Quoted text.

--------------------------------

Oh how often I wished to bury the past in eternal oblivion and only see the future, bright with the prospect of happiness and then I think of hours of enjoyment which are past and gone[,] the remembrance of which, gold could not purchase from the memories of the past.
I went to Ottawa yesterday, stayed long enough to get dinner then started back again. Rather a short visit[;] still better than not getting home at all. I was doubly paid for going when I found a letter in the Office for me which proved to be yours of Jan 19",
I scarcely know where to begin to answer your letter. Seems I have been writing things that you cannot fully understand. You also think that you offered me everything that you could offer. Still I persist in doubting you.
Ira I must acknowledge that I did have a great many doubts concerning you immediately after your departure for Knoxville and if you would stop and think soberly of the circumstances in which I was placed you sur[e]ly will not cannot blame me for doubting you. I do think you have done everything that lay in your power to make me comfortable and happy and whatever my doubts may have been I am fully satisfied that you mean to live up to your promises.

--------------------------------

Given data.
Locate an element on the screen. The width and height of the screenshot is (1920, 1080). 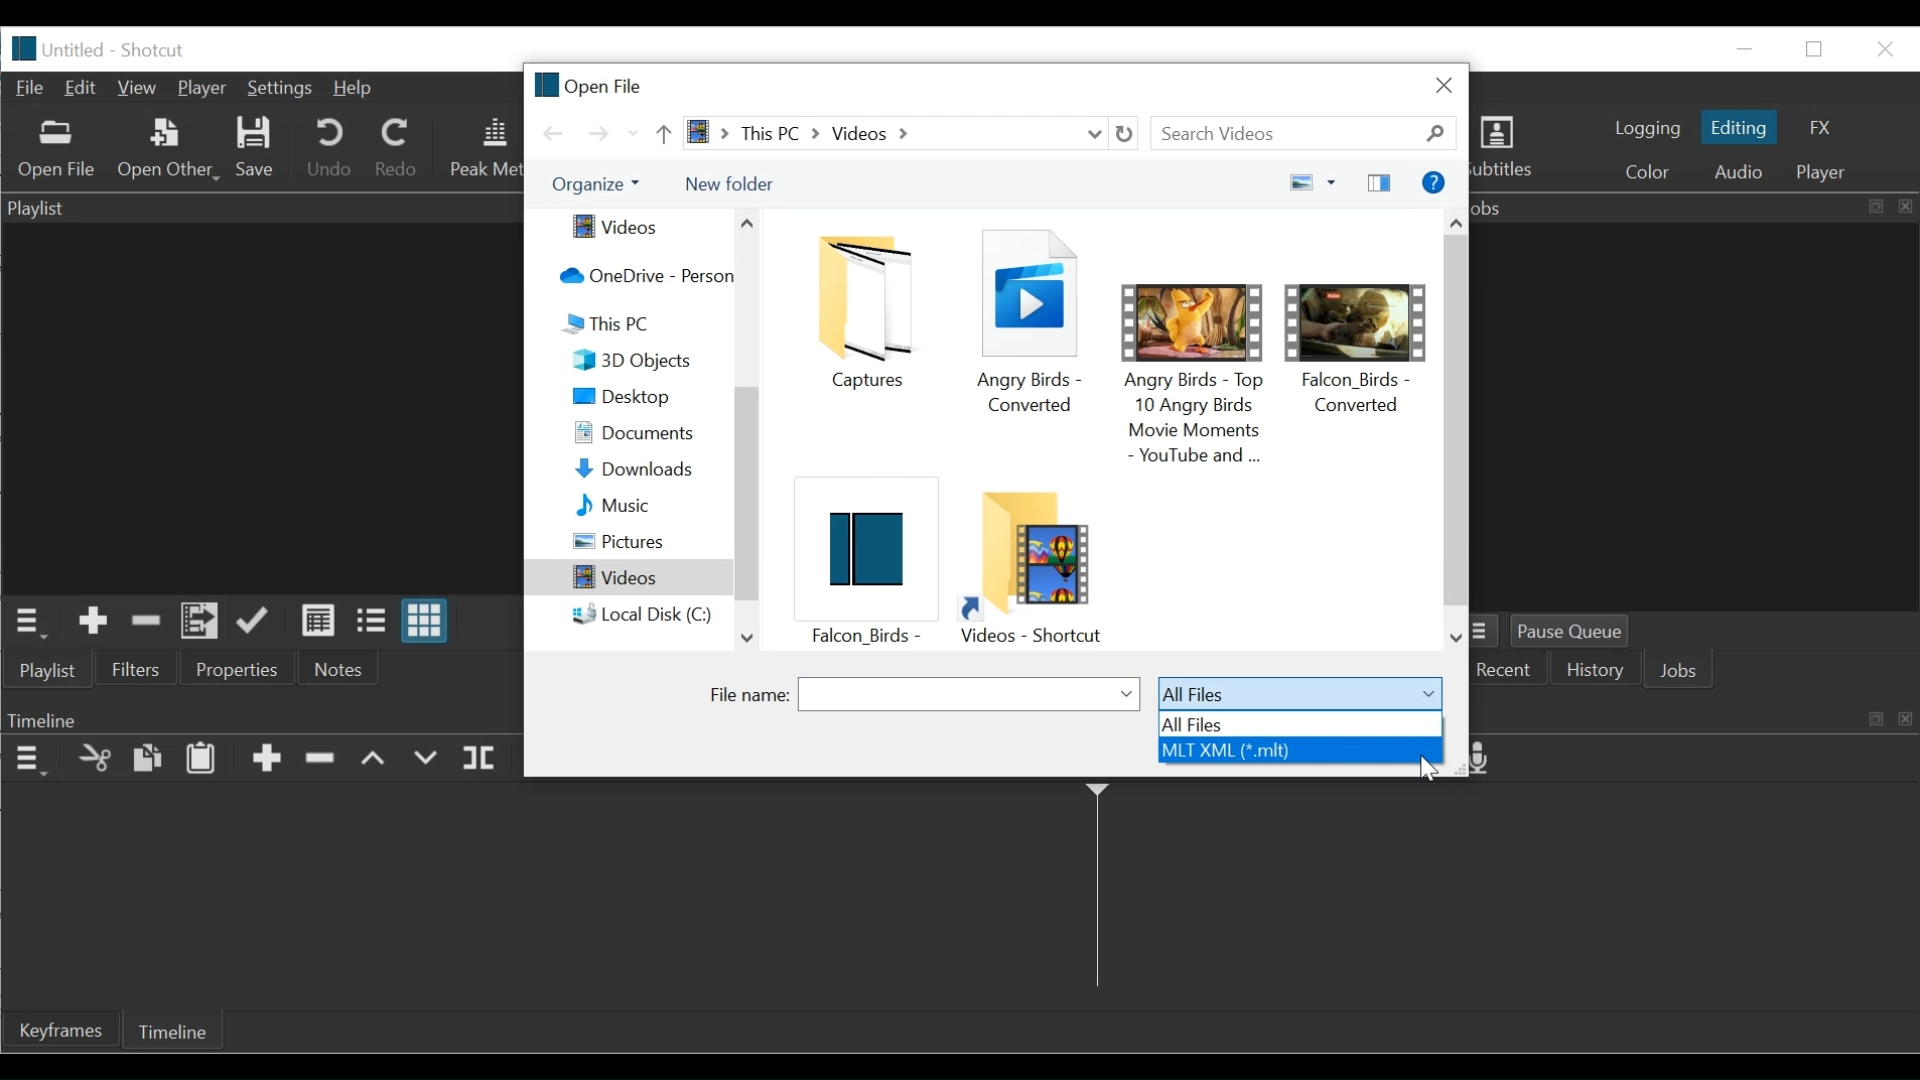
Show the preview pane is located at coordinates (1382, 182).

--------------------------------

Instruction.
Copy out the letter above word for word, keeping every bracket and mark of punctuation.

Task solution.
Oh how often I wished to bury the past in eternal oblivion and only see the future, bright with the prospect of happiness and then I think of hours of enjoyment which are past and gone[,] the remembrance of which, gold could not purchase from the memories of the past.
I went to Ottawa yesterday, stayed long enough to get dinner then started back again. Rather a short visit[;] still better than not getting home at all. I was doubly paid for going when I found a letter in the Office for me which proved to be yours of Jan 19",
I scarcely know where to begin to answer your letter. Seems I have been writing things that you cannot fully understand. You also think that you offered me everything that you could offer. Still I persist in doubting you.
Ira I must acknowledge that I did have a great many doubts concerning you immediately after your departure for Knoxville and if you would stop and think soberly of the circumstances in which I was placed you sur[e]ly will not cannot blame me for doubting you. I do think you have done everything that lay in your power to make me comfortable and happy and whatever my doubts may have been I am fully satisfied that you mean to live up to your promises.